[Material for the task — start]
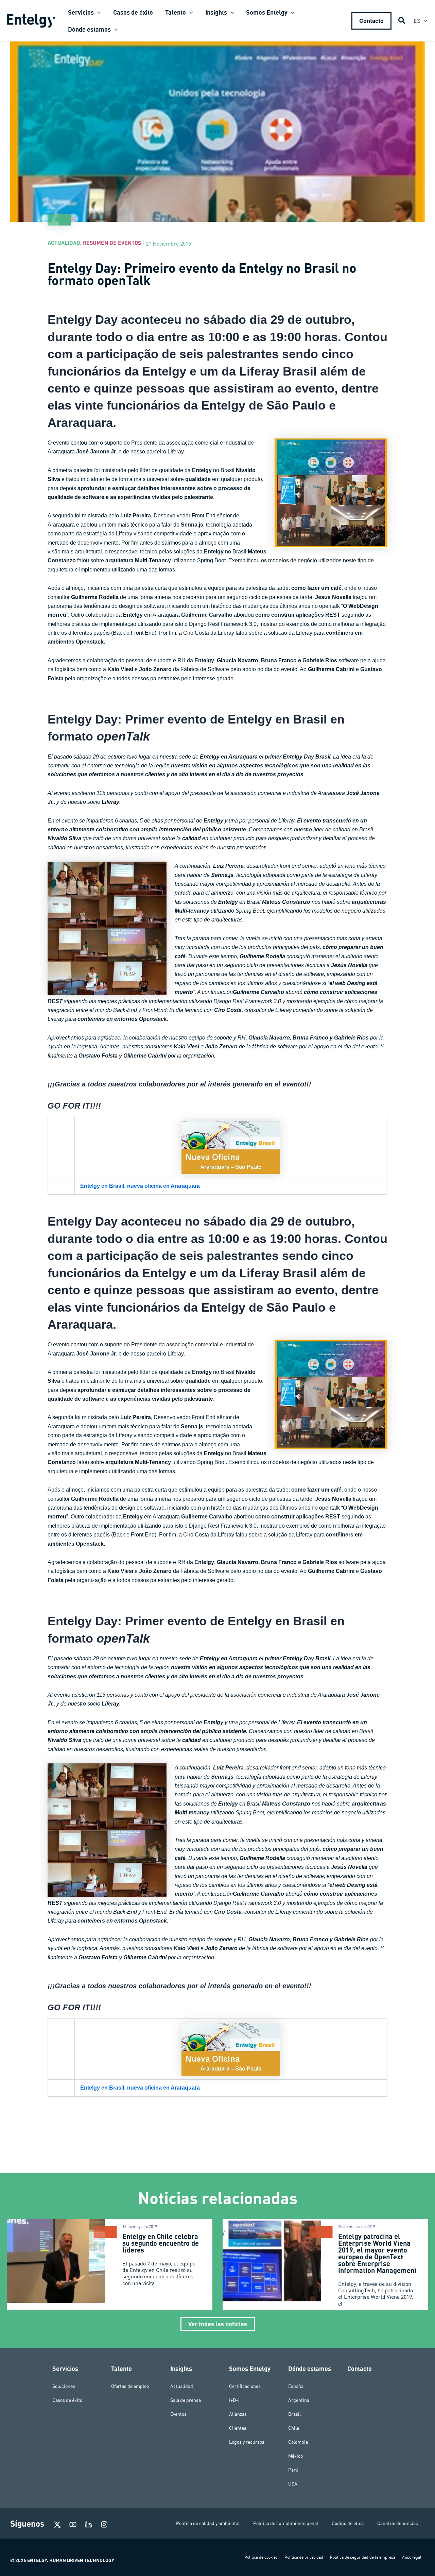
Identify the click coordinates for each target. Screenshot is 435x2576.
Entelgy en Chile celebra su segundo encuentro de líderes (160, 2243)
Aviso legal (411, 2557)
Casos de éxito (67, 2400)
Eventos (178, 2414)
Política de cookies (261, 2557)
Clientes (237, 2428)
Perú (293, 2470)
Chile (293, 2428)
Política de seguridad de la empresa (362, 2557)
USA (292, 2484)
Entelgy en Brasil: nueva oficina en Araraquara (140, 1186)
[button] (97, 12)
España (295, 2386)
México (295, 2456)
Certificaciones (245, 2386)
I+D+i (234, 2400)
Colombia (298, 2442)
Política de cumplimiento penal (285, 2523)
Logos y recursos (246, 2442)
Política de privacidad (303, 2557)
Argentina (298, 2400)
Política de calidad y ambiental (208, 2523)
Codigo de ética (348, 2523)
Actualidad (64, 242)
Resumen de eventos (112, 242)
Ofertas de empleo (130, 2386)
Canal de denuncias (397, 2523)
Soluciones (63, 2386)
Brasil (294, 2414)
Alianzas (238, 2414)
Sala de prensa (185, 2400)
[Material for the task — finish]
[Material for the task — start]
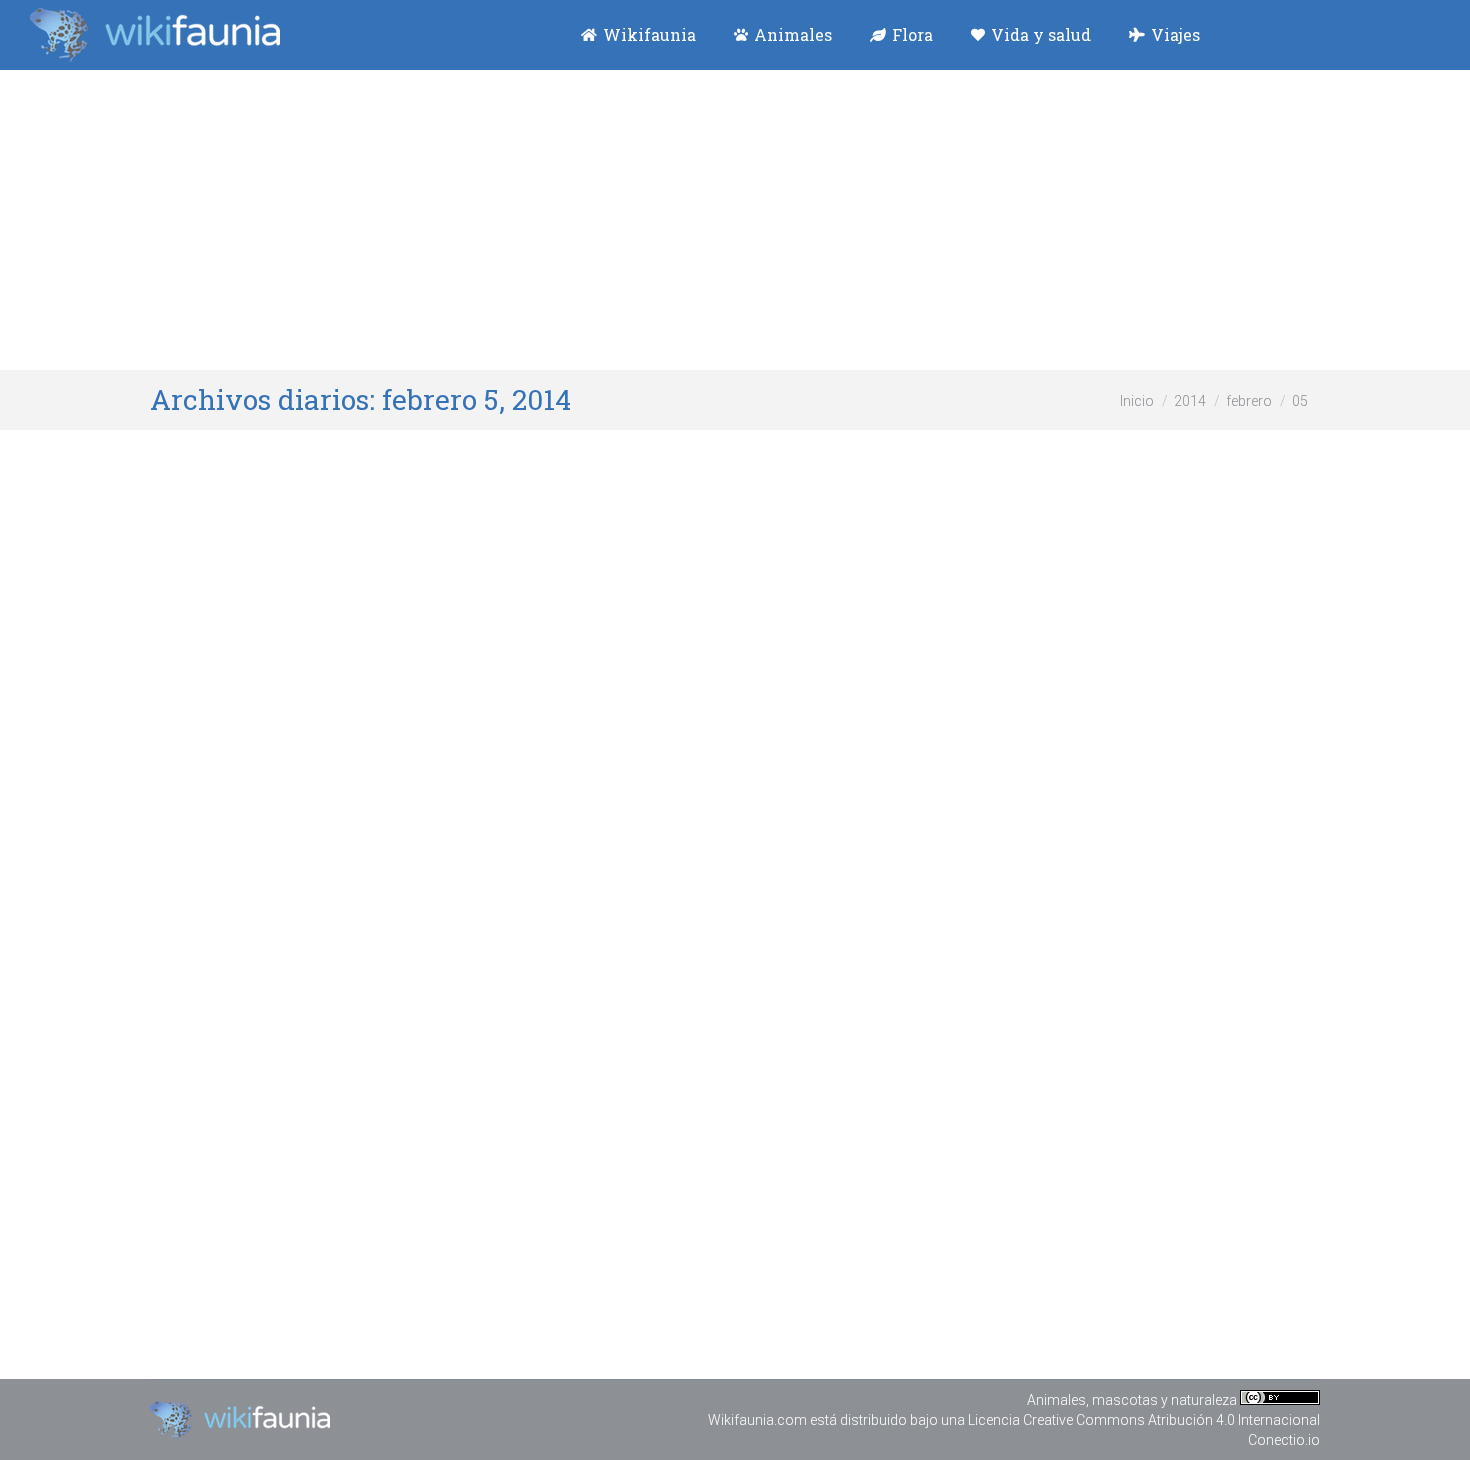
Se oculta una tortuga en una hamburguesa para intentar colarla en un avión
[Material for the task — finish]
- [Task] Copy each line above that contains the word "Entelgy".

- [Written reply]
Entelgy en Chile celebra su segundo encuentro de líderes (160, 2243)
Entelgy en Brasil: nueva oficina en Araraquara (140, 1186)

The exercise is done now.